[TAREFA 1]: No texto sobre a masca em Timor-Leste, reescreva de forma mais breve o parágrafo que começa por "Bétel é uma planta trepadeira", mantendo os factos principais.
[TAREFA 2]: Dê seguimento ao texto sobre a masca em Timor-Leste a partir da última frase apresentada.

A mistura é usada desde os tempos antigos e assume um papel importante nos contextos sociais e culturais da sociedade timorense. Enquanto, para muitos, o hábito é inofensivo, para outros a masca prejudica a saúde. OMS classifica a noz de areca como cancerígena para risco de contrair cancro da boca.
Em Timor-Leste, tal como noutros países do mundo, é muito comum encontrar sorrisos vermelhos, manchados pela masca: uma mistura de bétel, areca e cal. Estes produtos são encontrados à venda em qualquer mercado tradicional timorense ou com os vendedores ambulantes que circulam pelos bairros.
Bétel é uma planta trepadeira nativa das regiões tropicais da Ásia do Sul e do Sudeste Asiático. As suas folhas contêm propriedades estimulantes, também encontradas na semente (noz) de palmeira de areca. Já a cal adicionada à conhecida mescla é responsável por facilitar a absorção desses componentes na boca. A cal é uma substância extraída das rochas de calcário ou das conchas de moluscos.
Além de proporcionar leves efeitos que despertam o ânimo (algo semelhante ao café), a composição com os três elementos também pode reduzir o apetite.
Numa quarta-feira, por volta das 9h, o Diligente, na tentativa de conhecer melhor a tradicional combinação,
chega a casa de familiares, em Taibessi. Ali, sentadas na varanda a
conversar, estão algumas mulheres mais velhas. À frente delas, numa
pequena mesa, vemos folhas de bétel, areca seca e cal. “Mama lai” (‘Vem mascar’, em português), convidam.
Maria dos Santos, 50 anos, doméstica,
e Domingas Fernandes, 52 vendedora num quiosque, são as senhoras que
oferecem a mistura, que é aceite. Passados poucos segundos, uma explosão
de sabores amargos e picantes invadem as papilas gustativas. O cuspo vem instintivamente, provocando o riso das mulheres.

[MATERIAL APRESENTADO]:
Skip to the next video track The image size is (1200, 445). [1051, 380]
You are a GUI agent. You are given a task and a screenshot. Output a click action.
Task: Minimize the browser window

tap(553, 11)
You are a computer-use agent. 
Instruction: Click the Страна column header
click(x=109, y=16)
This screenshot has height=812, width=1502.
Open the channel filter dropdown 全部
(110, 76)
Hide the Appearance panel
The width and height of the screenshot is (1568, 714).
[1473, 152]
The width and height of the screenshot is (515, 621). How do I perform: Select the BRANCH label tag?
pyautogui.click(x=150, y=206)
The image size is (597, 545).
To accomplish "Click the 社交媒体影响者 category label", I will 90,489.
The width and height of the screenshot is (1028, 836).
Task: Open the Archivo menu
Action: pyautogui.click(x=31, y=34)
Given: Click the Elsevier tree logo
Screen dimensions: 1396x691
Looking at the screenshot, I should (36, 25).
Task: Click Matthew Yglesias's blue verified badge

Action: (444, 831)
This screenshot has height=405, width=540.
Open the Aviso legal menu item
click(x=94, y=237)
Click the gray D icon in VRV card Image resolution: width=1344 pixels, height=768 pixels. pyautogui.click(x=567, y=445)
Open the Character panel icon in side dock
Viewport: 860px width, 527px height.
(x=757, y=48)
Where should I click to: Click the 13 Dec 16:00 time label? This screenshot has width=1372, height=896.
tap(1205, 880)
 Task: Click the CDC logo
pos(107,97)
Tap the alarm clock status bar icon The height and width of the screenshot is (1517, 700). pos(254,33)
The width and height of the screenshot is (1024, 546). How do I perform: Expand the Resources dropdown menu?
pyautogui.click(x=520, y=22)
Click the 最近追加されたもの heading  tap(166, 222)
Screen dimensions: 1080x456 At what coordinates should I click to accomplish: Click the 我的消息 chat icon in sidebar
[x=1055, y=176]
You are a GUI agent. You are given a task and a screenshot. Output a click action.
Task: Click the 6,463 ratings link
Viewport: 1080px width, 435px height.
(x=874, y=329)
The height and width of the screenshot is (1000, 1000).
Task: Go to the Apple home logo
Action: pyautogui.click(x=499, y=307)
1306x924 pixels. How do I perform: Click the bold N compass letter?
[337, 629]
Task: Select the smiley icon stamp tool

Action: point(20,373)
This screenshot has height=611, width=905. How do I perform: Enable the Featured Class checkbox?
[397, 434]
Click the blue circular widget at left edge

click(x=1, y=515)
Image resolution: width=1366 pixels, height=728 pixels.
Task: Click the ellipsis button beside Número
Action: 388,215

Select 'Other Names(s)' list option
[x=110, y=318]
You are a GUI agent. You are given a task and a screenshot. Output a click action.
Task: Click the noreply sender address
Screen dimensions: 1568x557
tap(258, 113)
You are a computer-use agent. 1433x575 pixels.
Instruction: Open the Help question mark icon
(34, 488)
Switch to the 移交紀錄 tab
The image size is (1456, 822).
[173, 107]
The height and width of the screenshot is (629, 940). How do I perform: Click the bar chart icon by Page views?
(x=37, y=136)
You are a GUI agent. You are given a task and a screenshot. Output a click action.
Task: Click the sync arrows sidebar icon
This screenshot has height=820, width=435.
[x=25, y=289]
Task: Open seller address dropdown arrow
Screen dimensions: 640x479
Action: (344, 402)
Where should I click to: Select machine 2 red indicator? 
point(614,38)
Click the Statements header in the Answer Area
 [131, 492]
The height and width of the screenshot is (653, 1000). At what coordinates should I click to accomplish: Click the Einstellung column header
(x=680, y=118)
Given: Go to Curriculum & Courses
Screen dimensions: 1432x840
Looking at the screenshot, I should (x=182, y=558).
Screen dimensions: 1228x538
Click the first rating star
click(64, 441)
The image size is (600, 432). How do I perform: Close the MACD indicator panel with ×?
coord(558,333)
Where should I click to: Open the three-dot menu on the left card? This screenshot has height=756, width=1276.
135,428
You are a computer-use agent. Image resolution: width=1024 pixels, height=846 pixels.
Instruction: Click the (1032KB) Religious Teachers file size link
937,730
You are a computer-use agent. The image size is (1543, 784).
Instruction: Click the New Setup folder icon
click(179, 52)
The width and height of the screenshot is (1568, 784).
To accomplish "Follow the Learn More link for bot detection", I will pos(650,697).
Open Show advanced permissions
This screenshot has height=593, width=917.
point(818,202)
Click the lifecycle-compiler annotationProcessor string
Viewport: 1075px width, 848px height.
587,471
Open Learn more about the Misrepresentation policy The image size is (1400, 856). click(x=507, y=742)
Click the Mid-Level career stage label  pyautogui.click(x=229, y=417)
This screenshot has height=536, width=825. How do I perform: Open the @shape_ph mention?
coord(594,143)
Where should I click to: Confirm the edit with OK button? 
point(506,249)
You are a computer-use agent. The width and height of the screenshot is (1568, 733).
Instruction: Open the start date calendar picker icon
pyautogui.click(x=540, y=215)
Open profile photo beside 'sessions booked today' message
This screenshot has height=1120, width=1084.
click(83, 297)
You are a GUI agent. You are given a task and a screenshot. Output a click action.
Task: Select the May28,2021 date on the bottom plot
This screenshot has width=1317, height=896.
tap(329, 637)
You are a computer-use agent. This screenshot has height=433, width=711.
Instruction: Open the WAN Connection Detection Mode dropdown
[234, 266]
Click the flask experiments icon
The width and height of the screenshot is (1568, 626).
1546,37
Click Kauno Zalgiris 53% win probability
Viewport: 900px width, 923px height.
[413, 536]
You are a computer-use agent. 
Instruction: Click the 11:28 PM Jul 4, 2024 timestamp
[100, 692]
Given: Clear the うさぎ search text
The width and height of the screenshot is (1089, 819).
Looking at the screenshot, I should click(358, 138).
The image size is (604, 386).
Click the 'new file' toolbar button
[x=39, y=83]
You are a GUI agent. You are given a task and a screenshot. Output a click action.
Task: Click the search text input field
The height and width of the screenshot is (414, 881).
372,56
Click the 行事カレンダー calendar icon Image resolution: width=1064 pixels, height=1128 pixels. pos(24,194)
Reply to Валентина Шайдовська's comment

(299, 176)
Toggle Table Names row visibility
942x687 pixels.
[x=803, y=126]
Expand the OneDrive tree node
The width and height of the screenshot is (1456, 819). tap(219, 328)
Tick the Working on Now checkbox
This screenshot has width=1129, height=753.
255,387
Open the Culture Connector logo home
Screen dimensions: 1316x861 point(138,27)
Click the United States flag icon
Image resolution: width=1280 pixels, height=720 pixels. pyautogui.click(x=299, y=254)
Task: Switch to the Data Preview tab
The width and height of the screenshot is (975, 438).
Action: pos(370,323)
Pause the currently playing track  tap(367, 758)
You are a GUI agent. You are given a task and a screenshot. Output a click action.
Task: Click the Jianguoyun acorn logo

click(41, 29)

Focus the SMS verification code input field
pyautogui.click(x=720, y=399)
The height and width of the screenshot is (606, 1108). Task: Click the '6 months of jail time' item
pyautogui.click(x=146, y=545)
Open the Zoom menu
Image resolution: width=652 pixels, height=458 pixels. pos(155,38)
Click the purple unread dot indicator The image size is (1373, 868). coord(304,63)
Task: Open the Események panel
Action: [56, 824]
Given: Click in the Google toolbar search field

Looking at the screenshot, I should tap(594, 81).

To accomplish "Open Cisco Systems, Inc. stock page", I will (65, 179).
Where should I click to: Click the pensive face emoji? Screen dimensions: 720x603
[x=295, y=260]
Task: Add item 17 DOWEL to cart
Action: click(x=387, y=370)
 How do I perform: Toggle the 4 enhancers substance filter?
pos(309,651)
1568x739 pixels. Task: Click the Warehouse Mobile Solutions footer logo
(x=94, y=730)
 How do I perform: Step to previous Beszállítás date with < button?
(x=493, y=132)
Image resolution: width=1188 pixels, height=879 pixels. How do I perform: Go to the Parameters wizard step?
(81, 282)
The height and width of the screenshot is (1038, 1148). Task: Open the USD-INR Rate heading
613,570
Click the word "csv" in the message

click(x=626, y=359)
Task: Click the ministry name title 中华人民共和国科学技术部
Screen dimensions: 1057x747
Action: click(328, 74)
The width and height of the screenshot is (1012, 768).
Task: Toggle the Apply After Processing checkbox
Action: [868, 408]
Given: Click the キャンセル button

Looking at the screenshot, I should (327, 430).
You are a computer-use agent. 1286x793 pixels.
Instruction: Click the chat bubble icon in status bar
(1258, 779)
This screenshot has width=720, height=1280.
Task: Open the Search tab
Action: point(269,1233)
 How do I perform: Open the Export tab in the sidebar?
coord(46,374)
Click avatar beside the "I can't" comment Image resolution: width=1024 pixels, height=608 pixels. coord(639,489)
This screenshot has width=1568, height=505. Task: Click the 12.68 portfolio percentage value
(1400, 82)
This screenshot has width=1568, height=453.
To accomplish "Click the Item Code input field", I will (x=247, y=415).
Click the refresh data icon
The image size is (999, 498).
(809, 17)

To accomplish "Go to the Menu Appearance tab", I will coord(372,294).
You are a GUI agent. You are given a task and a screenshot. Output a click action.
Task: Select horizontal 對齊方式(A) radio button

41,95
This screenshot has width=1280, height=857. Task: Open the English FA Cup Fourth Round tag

[RESPOSTA ESCRITA 1]: O bétel é uma trepadeira nativa das regiões tropicais da Ásia do Sul e do Sudeste Asiático. As suas folhas têm propriedades estimulantes, também presentes na noz da palmeira de areca. A cal, extraída de rochas calcárias ou de conchas de moluscos, facilita a absorção desses componentes na boca.

[RESPOSTA ESCRITA 2]:
Junto com os fortes gostos, uma sensação começa a fazer-se presente, como se estivesse a acordar os sentidos. O efeito, embora suave, favorece a conversação e ali ficamos a partilhar vivências, já todos com os dentes e boca pintados de vermelho.
O consumo de bétel, areca e cal é um hábito fundamental na vida destas duas mães. “Às vezes, enquanto espero pelo pequeno-almoço, masco. Não me sinto bem quando não o faço”, confessa Maria do Santos, enquanto cospe saliva avermelhada na garrafa de água embrulhada em plástico.
Acrescenta ainda que a composição têm um papel importante nas relações interpessoais,
bem como no contexto cultural do país. “Estes produtos são oferecidos
quando recebemos familiares e amigos, depois oferecemos café e chá. Nas
cerimónias, os lia nain, donos da palavra, usam sempre a mistura para saudar e pedir a bênção e a proteção dos antepassados e da natureza”, explicou.
A doméstica,
mãe de seis filhos, contou que o hábito começou com apenas 12 anos, por
vontade própria. “Mascar faz parte da nossa cultura, os nossos avós e
pais sempre o fizeram e nós imitamos”, contou. Realçou também que a masca melhora a sua concentração enquanto está a trabalhar. “Se não faço isso, sinto-me doente e não consigo fazer nada, nem mesmo conversar”.
As amigas defendem ainda que mastigar bétel, areca e cal ajuda a proteger os dentes, evitando dores e que caiam. “Tenho vergonha por ter a boca e os dentes desta cor, mas, ao mesmo tempo, fico feliz, porque ainda tenho a dentição completa e nunca tive dores de dentes”, observou Maria dos Santos.